World peace and order would be assured, a matriarch from the world of sport said the other day, if the United Nations operated in the spirit of the international women's field hockey tournament, which ended in Baltimore last week. The matriarch was Miss Constance Applebee, the English lady who introduced women's hockey to the U.S. in 1901 and has nurtured it singlemindedly ever since. "The Apple," as Miss Applebee is known, came down to watch the Baltimore matches from her hockey camp in Pennsylvania's Pocono Mountains, and she thoroughly approved of the no-count proceedings.

"The marvelous thing about this tournament is that there are no champions," she said, and most hockey players agree with Miss Applebee that championships bring headlines, pressure, commercialization, feuds, politics, subsidization and many other headaches.

"It is not the winners, but the friendliness and keen competition that characterize hockey," Miss Applebee said firmly. "It is almost the only amateur sport left. And don't forget physical fitness," she went on, ticking off the qualities she feels hockey brings out in women: strong nerves, will power, determination, endurance. She hardly needed to mention them, though, for The Apple herself, hale and alert at 90, is testimony enough.

Yet who did win, you might still ask, for like contests all over, someone did keep unofficial tally of the six games played by each of the 16 competing countries. The Apple has sold us, though, and we won't tell.


A high percentage of injuries occur in the National Hockey League during a season. Players skate at speeds up to 25 mph and fire a puck at upward of 90 mph. Hooking, spearing and butt-ending are commonplace in professional hockey. Even the hockey player's unpardonable sin—kicking an opponent's skates from beneath him—is far from unknown. It is no surprise then, that of the 100-plus players in the NHL, only 22 completed the full 70-game schedule last season.

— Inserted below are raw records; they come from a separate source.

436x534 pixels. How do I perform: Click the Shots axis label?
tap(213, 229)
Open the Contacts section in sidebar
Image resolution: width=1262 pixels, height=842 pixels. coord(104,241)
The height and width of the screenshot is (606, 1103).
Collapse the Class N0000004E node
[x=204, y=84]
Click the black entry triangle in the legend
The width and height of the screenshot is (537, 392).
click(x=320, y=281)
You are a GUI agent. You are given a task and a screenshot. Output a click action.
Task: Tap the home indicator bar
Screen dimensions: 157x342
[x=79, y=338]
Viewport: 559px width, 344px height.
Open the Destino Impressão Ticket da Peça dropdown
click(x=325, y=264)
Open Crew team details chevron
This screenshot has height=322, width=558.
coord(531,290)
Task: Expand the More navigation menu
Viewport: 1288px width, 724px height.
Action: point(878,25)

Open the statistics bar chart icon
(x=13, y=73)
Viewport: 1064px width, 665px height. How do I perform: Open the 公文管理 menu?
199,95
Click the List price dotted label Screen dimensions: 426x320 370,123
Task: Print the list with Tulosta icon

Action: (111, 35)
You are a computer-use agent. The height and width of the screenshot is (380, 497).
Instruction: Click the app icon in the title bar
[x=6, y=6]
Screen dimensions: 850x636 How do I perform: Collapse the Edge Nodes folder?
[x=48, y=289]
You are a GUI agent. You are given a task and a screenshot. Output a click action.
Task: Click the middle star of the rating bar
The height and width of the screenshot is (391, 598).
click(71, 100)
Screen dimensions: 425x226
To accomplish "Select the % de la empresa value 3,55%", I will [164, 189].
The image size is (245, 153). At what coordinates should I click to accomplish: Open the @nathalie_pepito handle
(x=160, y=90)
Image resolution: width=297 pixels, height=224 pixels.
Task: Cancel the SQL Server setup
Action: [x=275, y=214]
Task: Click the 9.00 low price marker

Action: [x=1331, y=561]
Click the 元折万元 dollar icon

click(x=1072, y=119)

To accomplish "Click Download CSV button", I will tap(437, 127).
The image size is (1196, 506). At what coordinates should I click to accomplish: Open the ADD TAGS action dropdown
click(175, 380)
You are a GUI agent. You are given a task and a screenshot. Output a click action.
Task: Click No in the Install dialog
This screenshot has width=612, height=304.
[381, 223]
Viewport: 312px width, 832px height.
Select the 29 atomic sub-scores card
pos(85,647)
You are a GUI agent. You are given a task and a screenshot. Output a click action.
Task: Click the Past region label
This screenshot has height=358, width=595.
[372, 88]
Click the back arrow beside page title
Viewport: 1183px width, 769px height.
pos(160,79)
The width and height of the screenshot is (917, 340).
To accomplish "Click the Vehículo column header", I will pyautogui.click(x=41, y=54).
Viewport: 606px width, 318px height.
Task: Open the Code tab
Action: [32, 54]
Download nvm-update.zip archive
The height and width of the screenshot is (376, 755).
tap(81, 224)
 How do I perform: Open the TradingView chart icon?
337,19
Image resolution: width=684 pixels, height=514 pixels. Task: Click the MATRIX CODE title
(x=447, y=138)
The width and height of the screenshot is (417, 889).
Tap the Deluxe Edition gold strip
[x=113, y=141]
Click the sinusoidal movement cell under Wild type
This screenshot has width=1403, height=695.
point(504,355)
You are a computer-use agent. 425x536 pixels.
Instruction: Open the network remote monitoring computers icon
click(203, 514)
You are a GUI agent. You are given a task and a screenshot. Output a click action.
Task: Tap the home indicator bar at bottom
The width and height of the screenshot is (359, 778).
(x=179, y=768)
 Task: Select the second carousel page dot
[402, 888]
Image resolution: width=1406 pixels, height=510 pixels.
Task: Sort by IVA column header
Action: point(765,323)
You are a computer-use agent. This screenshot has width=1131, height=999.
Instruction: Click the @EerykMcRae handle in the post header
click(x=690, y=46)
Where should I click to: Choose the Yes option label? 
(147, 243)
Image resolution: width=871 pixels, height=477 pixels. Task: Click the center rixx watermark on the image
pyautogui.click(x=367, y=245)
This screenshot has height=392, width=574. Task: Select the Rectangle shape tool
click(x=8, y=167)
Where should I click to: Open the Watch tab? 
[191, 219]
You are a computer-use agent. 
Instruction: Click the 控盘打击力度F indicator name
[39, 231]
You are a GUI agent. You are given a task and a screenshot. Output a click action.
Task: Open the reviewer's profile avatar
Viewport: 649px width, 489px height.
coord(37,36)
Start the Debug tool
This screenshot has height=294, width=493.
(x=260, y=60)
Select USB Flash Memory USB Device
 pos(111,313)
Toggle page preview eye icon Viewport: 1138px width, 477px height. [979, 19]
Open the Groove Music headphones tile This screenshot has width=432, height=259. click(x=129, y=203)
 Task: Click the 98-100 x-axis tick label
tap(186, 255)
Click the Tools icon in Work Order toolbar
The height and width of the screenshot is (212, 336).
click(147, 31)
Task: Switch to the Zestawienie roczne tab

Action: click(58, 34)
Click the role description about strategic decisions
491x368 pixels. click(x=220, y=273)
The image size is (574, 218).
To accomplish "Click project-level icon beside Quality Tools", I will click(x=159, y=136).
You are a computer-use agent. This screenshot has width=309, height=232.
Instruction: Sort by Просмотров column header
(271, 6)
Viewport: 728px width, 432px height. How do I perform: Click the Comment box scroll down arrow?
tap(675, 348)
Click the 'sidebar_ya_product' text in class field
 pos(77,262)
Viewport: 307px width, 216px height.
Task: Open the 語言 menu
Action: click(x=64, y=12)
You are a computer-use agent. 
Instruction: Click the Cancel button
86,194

One of these was Andy Hebenton, 33-year-old right wing, now of the Boston Bruins. It was not too much of a surprise, since Andy had done the same the season before and, indeed, has not missed a game in 11 professional seasons, eight of them in the NHL. He has played 560 consecutive regular NHL-season games. When the season opens next month, a lot of fans will be rooting for him to break the league's iron-man record of 580 games held by Johnny Wilson (Detroit-Chicago-Toronto-New York). On December 1st, let us say.


As their season draws to an inglorious end, the New York Mets and their hardy fans may be comforted to know that there is hope even now for a better tomorrow. At Raleigh, N.C., two right-handed pitchers owned by the Mets finished first and second in earned run averages in the Carolina League. Sherman Jones had a 2.10 ERA, the league's best, and a record of 12 victories and six losses. Bob Moorhead followed with a 2.19 average and a 13-5 won-lost record.

Not only that, both pitchers toiled under Met-like conditions. Raleigh finished ninth in a 10-team race.



•Murray Warmath, Minnesota football coach who lost 10 starters by graduation and saw three promising sophomores quit after a few days of practice: "They didn't quit because they thought they wouldn't play. I think they may have quit because they knew they would play."

•Fred Hutchinson, Cincinnati manager: "Baseball should make some changes. An interleague schedule should be the first."

•Joe Froh, Rice end, on what department of football he's best at: "None, I guess. All recessive genes, no dominant characteristics."

•Bob Devaney, Nebraska football coach, on the new substitution rules: "Now we have to assign a coach getting $10,000 a year just to handle the substitutions."

•Del Webb, co-owner of the New York Yankees, after they had cinched the pennant: "When we won with Stengel in 1949, I got 292 congratulatory telegrams. This year I got six."